10.10.7    Union Rules

It often happens that union members must abide by certain standards regarding acceptable types of work and rates of pay, or risk being fined by or expelled from the union. Although these limitations are accepted voluntarily to some extent, in the sense that the decision to remain a member rests with the worker, this will be considered an involuntary restriction rather than just a demand arising out of one's own choice. Of course, the restriction would be considered voluntary for those claimants who take the initiative in limiting their availability to working conditions recommended by unions.

Once the situation has been clarified, the guidelines already covered will be used to determine the reasonable period of time that may be granted the claimant to seek employment at the desired working conditions1. As in other cases, once the period has elapsed, union members are expected to expand the parameters of their job search to include the possibility of less attractive work in other occupations2.

In the case of union members, it should be noted that whereas reduced availability based on wage and occupational restrictions is common, it is also common for these persons to make themselves available beyond the place of residence. Sometimes their willingness to work may embrace one or even several provinces. This factor should be taken into consideration when calculating the reasonable period of time to be granted.

______________________________

  1. see 10.4.0, "Practical Application";
  2. see 10.6.7, "Union Members."

10.10.8    Expiry of Work Permit

Foreign workers require a work permit issued by Citizenship and Immigration Canada before they begin working or continue working in Canada. This work permit is called an Employment Authorization.

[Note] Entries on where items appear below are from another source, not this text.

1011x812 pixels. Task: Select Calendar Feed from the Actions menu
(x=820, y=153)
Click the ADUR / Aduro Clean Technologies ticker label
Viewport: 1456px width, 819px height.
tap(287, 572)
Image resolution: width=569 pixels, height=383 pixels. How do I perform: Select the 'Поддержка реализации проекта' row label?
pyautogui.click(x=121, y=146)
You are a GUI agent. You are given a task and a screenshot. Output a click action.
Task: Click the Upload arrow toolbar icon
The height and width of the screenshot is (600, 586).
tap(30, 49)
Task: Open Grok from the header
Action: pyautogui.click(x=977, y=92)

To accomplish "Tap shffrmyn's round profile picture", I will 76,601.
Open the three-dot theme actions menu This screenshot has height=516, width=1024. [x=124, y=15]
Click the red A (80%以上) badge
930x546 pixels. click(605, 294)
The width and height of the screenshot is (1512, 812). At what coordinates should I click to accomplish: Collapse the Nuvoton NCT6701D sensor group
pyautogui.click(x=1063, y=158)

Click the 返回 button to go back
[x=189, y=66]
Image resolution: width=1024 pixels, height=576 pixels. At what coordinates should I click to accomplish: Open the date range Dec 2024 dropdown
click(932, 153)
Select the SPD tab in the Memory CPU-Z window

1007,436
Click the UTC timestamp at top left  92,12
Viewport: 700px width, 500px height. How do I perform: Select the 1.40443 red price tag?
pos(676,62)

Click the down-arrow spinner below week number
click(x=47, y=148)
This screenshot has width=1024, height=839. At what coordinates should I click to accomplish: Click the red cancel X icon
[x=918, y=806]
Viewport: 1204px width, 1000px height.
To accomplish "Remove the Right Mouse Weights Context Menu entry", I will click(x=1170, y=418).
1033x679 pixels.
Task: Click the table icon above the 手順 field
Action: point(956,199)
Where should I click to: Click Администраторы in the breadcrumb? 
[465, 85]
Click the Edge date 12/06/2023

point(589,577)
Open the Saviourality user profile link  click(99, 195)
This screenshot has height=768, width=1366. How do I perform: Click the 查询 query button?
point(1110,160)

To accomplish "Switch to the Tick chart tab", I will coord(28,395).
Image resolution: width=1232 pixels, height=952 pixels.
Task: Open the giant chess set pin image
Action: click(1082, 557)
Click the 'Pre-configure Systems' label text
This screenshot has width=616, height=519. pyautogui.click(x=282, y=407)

Generally, foreign workers can only demonstrate availability to accept work if they possess an Employment Authorization that allows them to work in Canada. Persons without this authorization cannot legally accept work in Canada and, for the most part, these workers cannot demonstrate availability1. This is true of a claimant whose work permit expires without a chance of renewal. A person who is only allowed to work for one employer, or who has a non-renewable work permit is not available to accept work, and is rightly disentitled from collecting benefits. It is of no benefit for a person in this situation to argue that they are willing to seek work anyway, and that they have no intention of refusing any employment opportunities that arise.

However, it is important to fact find before determining that a foreign worker is unavailable because he/she does not possess an Employment Authorization. Before making a determination, it is necessary to obtain a declaration from the claimant regarding their availability, as well as information from Citizenship and Immigration Canada relevant to the claimant obtaining an Employment Authorization. Relevant questions include: Is the individual permitted to seek work with other Canadian employers? Is their work permit renewable? Has the work permit expired permanently? This information should be recorded on the file to support any determination made regarding the foreign worker’s availability.

A claimant who does not currently possess an Employment Authorization is not necessarily unavailable for work. The claimant may be able to obtain an Employment Authorization as soon as employment is secured because of the type of work he/she performs, or because the individual’s skills and aptitudes are not readily transferable. Consequently, the lack of Employment Authorization is not always determinative of availability. One must take all of these factors into consideration before a disentitlement is imposed.

[September 2003]

_________________________

  1. Jurisprudence Index/availability for work/restrictions/work permit limitations in Canada/.